Swede Martin Hansson, who was at the centre of France's controversial World Cup qualification, was named Friday among the 30 referees for the finals in South Africa in June.
Hansson failed to spot Thierry Henry's handball in the playoff second leg against Ireland in Paris in November and was widely criticized after the incident led to the goal which allowed France to qualify.
He was however named after Friday's meeting in Zurich of the refereeing committee of world football's governing body FIFA.
Among the other officials appointed were Englishman Howard Webb and Swiss referee Massimo Busacca, who have also grabbed headlines over the last year.
Eight officials return from the 2006 finals in Germany where the refereeing was roundly condemned after a spate of controversies.
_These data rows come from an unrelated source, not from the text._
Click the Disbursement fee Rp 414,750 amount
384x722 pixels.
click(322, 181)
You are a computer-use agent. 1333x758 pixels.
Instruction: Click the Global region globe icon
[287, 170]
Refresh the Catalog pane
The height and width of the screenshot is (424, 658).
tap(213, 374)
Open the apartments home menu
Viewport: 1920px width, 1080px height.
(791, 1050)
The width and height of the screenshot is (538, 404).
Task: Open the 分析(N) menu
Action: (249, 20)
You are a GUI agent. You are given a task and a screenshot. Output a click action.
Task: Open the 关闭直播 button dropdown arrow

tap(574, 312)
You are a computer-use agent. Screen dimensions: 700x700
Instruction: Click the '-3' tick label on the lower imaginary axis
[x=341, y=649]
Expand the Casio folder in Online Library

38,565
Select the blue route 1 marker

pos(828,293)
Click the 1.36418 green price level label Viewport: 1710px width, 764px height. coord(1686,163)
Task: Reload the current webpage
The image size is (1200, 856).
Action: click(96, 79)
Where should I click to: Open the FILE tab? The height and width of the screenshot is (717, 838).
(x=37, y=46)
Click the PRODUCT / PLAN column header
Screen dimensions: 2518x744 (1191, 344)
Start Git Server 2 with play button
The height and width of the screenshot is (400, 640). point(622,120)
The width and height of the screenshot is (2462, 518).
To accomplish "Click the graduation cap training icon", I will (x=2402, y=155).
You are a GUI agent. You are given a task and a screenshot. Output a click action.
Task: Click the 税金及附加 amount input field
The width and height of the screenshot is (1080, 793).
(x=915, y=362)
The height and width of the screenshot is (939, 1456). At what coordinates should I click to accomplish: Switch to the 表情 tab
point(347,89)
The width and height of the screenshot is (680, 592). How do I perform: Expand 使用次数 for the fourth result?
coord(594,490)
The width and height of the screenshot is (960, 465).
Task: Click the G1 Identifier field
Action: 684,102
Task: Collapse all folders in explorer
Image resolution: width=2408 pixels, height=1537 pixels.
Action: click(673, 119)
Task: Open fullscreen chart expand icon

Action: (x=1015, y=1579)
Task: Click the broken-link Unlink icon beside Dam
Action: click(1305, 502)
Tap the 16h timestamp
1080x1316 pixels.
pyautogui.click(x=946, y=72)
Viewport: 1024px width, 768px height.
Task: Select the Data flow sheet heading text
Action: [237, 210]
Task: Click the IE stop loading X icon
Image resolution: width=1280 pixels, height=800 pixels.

It led to FIFA setting up a special referee's assistance program to better train top officials for the 2010 finals.
Among those returning is Benito Archundia of Mexico, who handled the 2006 semi-final between Germany and Italy, and Italian Roberto Rosetti, who also officiated the Euro 2008 final in Vienna.
Norwegian Tom Henning Ovrebo, who turned down a raft of penalty appeals by Chelsea in last season's Champions League semi-final second leg against Barcelona, was overlooked.
The 30 referees are made up of 10 from Europe, six from South America, four from the Asian, African and CONCACAF confederations and two from New Zealand.
Each official has his team of two assistants who have worked with him consistently over the last two years.
Only one of the two Swedish linesmen from the match between France and Ireland made the selection. Stefan Wittberg was included but Fredrik Nilsson missed out.
Busacca was suspended last year after giving a middle-finger salute to supporters chanting verbal abuse in a Swiss Cup game while Webb changed his mind over a penalty decision in last year's Confederations Cup.